Collected data entries -
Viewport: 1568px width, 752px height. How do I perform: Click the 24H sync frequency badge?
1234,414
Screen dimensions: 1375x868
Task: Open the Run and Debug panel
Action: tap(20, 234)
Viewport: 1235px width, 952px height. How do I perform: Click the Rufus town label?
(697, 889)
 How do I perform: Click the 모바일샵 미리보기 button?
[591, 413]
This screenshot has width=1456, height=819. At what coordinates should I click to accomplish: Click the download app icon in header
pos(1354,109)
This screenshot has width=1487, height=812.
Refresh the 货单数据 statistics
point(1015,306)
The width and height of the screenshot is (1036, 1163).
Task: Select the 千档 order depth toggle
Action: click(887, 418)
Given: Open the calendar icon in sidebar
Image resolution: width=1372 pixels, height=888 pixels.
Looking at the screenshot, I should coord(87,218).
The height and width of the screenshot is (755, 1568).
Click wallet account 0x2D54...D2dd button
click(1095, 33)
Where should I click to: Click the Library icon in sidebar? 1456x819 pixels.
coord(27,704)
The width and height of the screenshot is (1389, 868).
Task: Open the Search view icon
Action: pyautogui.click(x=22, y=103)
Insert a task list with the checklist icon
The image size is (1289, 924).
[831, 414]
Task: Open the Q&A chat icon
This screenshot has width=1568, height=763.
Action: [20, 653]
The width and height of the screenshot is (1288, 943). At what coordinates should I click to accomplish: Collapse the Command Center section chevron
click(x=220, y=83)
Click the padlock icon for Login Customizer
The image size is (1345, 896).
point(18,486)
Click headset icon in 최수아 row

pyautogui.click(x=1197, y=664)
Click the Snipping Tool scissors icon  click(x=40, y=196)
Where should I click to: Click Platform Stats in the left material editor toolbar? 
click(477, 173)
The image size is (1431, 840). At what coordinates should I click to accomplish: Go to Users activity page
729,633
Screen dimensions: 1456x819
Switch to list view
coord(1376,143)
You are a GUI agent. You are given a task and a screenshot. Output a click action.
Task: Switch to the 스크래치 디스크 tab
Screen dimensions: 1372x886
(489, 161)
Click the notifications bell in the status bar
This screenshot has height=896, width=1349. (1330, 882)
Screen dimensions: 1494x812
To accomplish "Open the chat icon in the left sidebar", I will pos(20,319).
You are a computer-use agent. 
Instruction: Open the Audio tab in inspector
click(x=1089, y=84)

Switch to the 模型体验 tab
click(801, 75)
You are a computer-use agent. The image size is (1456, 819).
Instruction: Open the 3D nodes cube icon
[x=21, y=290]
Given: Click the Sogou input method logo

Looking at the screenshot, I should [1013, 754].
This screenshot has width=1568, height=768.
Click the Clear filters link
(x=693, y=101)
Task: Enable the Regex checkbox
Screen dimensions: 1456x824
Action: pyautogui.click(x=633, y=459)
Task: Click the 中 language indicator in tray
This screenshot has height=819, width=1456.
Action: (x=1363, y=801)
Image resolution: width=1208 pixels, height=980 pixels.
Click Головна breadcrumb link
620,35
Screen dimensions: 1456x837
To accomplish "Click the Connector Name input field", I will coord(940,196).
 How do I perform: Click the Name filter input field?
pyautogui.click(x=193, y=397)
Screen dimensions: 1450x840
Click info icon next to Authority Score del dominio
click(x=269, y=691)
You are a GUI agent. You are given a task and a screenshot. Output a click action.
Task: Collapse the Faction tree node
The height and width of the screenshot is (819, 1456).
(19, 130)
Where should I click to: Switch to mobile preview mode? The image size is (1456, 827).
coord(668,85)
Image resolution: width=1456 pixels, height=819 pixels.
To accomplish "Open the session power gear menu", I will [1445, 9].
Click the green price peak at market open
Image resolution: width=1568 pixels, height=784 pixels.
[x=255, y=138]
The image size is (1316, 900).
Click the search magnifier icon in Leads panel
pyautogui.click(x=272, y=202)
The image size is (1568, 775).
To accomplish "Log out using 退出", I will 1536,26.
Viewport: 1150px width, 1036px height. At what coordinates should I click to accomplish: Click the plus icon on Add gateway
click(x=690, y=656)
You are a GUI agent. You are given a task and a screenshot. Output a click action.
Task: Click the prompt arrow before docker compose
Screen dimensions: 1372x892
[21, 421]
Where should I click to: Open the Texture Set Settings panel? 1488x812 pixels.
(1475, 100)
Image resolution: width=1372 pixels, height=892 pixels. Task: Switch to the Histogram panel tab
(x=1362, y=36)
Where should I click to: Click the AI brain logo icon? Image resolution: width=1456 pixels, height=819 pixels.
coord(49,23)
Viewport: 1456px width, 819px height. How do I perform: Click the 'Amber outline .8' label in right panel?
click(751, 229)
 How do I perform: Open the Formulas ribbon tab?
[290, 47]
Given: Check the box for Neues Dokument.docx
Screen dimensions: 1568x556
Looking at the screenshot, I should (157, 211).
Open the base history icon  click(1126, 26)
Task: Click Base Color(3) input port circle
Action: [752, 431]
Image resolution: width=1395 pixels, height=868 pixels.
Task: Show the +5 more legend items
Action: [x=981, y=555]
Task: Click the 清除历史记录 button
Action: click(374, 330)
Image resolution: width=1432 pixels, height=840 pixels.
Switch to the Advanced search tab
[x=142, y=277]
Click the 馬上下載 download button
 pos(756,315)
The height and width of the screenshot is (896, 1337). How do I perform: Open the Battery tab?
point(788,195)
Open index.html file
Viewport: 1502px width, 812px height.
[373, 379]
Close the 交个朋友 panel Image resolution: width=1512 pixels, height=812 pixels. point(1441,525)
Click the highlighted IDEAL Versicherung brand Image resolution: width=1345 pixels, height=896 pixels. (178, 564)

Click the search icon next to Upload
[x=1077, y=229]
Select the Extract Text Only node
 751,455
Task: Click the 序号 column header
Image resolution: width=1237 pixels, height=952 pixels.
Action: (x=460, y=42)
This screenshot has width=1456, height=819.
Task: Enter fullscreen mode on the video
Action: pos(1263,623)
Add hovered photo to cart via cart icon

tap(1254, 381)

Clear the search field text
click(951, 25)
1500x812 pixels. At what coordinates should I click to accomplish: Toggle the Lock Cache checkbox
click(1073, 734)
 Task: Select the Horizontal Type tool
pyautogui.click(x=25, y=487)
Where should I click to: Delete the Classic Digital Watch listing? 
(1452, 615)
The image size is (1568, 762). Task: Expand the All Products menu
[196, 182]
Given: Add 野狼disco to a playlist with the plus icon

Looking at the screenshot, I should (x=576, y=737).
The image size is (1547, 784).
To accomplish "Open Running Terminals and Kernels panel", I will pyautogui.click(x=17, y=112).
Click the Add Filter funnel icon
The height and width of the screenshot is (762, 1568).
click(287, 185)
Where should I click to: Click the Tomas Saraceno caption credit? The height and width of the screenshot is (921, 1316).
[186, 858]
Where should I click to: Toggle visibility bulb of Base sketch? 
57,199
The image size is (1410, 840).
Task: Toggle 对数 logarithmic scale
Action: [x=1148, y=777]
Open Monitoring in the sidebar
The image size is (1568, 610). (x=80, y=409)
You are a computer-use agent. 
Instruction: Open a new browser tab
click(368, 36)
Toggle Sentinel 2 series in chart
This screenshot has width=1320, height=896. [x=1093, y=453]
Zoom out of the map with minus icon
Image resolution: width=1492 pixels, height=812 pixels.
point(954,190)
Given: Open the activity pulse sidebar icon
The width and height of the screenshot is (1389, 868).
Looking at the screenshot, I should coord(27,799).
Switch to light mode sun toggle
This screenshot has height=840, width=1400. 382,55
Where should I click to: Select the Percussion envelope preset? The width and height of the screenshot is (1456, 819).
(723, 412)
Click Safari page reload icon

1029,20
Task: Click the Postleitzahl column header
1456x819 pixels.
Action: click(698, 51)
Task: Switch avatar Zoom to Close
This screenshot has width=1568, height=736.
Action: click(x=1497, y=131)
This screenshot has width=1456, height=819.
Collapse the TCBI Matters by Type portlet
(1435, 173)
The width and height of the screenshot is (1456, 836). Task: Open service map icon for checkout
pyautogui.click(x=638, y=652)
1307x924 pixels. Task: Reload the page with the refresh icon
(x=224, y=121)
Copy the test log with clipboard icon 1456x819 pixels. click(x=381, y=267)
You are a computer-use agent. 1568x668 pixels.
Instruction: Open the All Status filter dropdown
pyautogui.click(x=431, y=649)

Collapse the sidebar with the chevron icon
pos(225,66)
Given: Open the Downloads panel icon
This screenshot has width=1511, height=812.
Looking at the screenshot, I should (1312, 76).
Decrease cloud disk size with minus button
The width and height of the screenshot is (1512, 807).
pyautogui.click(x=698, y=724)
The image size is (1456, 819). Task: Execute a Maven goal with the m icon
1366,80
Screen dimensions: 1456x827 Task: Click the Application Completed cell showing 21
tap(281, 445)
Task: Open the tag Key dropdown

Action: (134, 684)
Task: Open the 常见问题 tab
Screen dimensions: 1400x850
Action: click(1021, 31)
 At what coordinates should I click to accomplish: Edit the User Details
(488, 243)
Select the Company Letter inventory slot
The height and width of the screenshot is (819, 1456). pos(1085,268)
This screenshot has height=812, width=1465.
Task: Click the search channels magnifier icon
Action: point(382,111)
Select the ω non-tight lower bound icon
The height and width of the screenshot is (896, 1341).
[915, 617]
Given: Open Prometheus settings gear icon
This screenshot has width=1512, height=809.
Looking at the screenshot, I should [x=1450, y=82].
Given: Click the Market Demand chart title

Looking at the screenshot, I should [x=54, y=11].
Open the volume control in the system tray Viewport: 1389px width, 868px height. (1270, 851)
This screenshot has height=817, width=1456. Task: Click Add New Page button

How to complete this task - Pull together all lines from the data that mention the word "tray".

Exercise response -
Task: Click the 中 language indicator in tray
Open the volume control in the system tray Viewport: 1389px width, 868px height. (1270, 851)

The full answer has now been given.